The fclose function performs close(2) on the file descriptor associated
with the stream parameter.
The fflush call causes any buffered data for the named stream to be
written to that file. The stream remains open.
If stream is a null pointer, the fflush function performs this flushing
action on all streams for which the behavior is defined above.

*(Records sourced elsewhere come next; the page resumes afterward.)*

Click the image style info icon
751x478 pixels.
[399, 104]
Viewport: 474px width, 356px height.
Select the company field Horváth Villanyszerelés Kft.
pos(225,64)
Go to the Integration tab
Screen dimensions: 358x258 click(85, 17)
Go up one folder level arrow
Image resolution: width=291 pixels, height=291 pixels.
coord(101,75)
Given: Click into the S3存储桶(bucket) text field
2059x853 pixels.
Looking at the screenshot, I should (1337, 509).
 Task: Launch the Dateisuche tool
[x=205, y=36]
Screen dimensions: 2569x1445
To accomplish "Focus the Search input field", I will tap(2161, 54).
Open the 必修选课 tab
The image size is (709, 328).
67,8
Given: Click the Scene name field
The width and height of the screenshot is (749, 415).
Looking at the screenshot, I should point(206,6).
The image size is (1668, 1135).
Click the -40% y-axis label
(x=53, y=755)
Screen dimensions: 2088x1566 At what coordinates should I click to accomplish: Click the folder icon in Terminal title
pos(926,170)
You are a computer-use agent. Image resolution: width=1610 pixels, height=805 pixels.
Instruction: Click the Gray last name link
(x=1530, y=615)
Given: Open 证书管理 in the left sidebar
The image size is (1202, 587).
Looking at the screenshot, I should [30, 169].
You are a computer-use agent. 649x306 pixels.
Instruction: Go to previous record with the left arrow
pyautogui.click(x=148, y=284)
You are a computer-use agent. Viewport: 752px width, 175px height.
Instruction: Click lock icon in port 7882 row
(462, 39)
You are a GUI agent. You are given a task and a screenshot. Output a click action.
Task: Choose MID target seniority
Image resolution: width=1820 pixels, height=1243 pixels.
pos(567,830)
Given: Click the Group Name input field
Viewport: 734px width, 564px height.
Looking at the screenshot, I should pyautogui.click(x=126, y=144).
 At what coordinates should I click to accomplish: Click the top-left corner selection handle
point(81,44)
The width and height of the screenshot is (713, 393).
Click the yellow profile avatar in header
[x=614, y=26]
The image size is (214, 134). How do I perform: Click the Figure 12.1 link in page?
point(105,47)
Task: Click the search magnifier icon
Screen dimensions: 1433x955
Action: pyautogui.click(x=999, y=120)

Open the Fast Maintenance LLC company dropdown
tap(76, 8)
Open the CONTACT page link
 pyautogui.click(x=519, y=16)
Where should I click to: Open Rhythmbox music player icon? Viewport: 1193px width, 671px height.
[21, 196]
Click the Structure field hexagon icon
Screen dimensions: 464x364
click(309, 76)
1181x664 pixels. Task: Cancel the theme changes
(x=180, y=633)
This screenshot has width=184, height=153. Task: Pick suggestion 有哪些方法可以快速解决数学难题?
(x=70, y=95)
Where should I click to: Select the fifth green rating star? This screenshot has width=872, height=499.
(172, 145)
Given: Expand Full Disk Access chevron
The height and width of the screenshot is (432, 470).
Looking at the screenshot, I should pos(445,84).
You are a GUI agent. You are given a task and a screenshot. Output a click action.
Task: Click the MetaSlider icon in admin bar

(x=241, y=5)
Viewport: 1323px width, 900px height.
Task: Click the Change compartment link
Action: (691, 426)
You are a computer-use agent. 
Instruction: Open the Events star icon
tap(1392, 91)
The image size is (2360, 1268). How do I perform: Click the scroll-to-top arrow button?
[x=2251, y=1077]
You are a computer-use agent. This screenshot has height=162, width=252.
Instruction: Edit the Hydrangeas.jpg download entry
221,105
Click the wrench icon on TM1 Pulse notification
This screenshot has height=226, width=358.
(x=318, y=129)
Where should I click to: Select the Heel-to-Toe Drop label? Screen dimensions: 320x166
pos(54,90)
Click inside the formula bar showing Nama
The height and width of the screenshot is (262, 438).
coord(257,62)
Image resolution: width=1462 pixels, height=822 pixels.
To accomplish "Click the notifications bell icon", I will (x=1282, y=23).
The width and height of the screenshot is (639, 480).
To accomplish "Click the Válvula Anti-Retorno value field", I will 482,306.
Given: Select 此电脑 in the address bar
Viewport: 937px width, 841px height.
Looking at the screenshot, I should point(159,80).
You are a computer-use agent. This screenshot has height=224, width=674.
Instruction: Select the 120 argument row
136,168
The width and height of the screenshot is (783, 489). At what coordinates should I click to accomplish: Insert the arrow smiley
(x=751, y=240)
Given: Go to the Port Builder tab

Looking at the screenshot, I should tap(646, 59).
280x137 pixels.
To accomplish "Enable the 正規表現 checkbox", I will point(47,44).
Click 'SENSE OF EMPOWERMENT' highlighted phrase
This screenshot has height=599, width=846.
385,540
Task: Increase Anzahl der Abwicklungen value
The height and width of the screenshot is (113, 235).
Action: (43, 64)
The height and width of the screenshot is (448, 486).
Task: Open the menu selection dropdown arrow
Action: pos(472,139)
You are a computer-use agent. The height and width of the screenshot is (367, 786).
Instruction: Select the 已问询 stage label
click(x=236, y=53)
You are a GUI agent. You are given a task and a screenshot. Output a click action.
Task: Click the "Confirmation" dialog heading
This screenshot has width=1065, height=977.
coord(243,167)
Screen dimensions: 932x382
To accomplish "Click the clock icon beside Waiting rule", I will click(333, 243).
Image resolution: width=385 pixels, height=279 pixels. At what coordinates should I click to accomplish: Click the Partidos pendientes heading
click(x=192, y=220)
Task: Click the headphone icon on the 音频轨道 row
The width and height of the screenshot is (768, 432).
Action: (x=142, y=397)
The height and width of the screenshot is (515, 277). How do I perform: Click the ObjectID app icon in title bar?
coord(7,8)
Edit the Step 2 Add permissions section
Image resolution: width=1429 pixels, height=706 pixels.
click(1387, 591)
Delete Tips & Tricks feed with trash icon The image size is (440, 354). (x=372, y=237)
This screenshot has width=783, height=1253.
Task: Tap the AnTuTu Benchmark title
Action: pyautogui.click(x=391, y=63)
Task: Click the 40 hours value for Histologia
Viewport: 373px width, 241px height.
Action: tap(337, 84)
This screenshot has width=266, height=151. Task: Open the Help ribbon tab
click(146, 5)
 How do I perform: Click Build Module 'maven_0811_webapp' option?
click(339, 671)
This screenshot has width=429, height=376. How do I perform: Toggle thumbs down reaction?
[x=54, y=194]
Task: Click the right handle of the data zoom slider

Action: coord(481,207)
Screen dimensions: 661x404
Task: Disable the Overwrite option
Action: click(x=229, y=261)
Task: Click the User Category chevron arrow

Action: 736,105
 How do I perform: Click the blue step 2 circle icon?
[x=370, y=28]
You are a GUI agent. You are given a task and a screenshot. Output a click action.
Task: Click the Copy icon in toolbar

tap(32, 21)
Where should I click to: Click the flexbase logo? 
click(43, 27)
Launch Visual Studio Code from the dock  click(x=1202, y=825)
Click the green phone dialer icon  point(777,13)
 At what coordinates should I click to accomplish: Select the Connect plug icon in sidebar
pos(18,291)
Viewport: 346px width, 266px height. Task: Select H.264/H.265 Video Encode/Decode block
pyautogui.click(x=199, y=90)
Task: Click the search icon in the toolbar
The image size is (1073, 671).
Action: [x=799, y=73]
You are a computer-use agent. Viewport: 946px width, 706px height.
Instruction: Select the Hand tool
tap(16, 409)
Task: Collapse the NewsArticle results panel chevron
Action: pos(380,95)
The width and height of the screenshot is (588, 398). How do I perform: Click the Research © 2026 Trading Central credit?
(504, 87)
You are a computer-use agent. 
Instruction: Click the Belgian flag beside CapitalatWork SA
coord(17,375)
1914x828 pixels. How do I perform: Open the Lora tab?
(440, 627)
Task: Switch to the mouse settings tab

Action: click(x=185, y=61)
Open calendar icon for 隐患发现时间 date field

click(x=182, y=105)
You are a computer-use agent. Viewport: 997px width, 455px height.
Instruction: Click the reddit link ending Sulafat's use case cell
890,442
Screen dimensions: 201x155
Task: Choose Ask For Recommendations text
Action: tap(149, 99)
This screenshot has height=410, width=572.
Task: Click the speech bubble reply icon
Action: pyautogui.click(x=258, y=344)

For fclose, If the stream was writable and buffered data was not yet
written to the file, it marks the st_ctime and st_mtime fields of the
underlying file for update.
For fflush, the st_ctime and st_mtime fields of the underlying file are
marked for update. If the stream is open for reading, any unread data
buffered in the stream is discarded.
In an AES, POSIX, or XPG3 environment, the following is true for the
fclose and fflush calls:
if the file is not already at EOF, and is capable of seeking (or, in
the case of fflush,
is open for reading), the file pointer (or file offset) of the
underlying open file description is adjusted so that the next
operation on the open file description deals with the byte after the
last one read from or written to the stream being closed.
DIAGNOSTICS
Upon successful completion, both the fclose and fflush functions return a
value of 0 (zero). Otherwise, EOF is returned and errno is set to
indicate the error.
ERRORS
If the fclose function fails, errno is set to one of the following
values:
[EBADF] The file descriptor underlying the stream parameter is not
valid.
[EINTR] The fclose function was interrupted by a signal which was
caught.
[EAGAIN] The O_NONBLOCK flag is set for the file descriptor
underlying the stream parameter and the process would be
delayed in the write operation.
[EFBIG] An attempt was made to write a file that exceeds the
process' file size limit or the maximum file size. See
the ulimit function.
[EIO] The process is a member of a background process group
attempting to write to its controlling terminal, TOSTOP is
set, the process is neither ignoring nor blocking SIGTTOU
and the process group of the process is orphaned. This
error may also be returned under implementation-defined
conditions.
[ENOSPC] There was no free space remaining on the device containing
the file.
[EPIPE] An attempt was made to write to a pipe or FIFO that is not
open for reading by any process. A SIGPIPE signal will
also be sent to the process.
If the fflush function fails, errno is set to one of the following
values:
[EAGAIN] The O_NONBLOCK flag is set for the file descriptor
underlying stream and the process would be delayed in the
write operation.
[EBADF] The file descriptor underlying the stream parameter is not
valid.
[EFBIG] An attempt was made to write a file that exceeds the
process' file size limit or the maximum file size. See
the ulimit function.
[EINTR] The fflush function was interrupted by a signal which was
caught.
[EIO] The implementation supports job control, the process is a
member of a background process group attempting to write
to its controlling terminal, TOSTOP is set, the process is
neither ignoring nor blocking SIGTTOU and the process
group of the process is orphaned. This error may also be
returned under implementation-defined conditions.
[ENOSPC] There was no free space remaining on the device containing
the file.
[EPIPE] An attempt is made to write to a pipe or FIFO that is not
open for reading by any process. A SIGPIPE signal will
also be sent to the process.
SEE ALSO
close(2), exit(2), fopen(3S), setbuf(3S), stdio.h.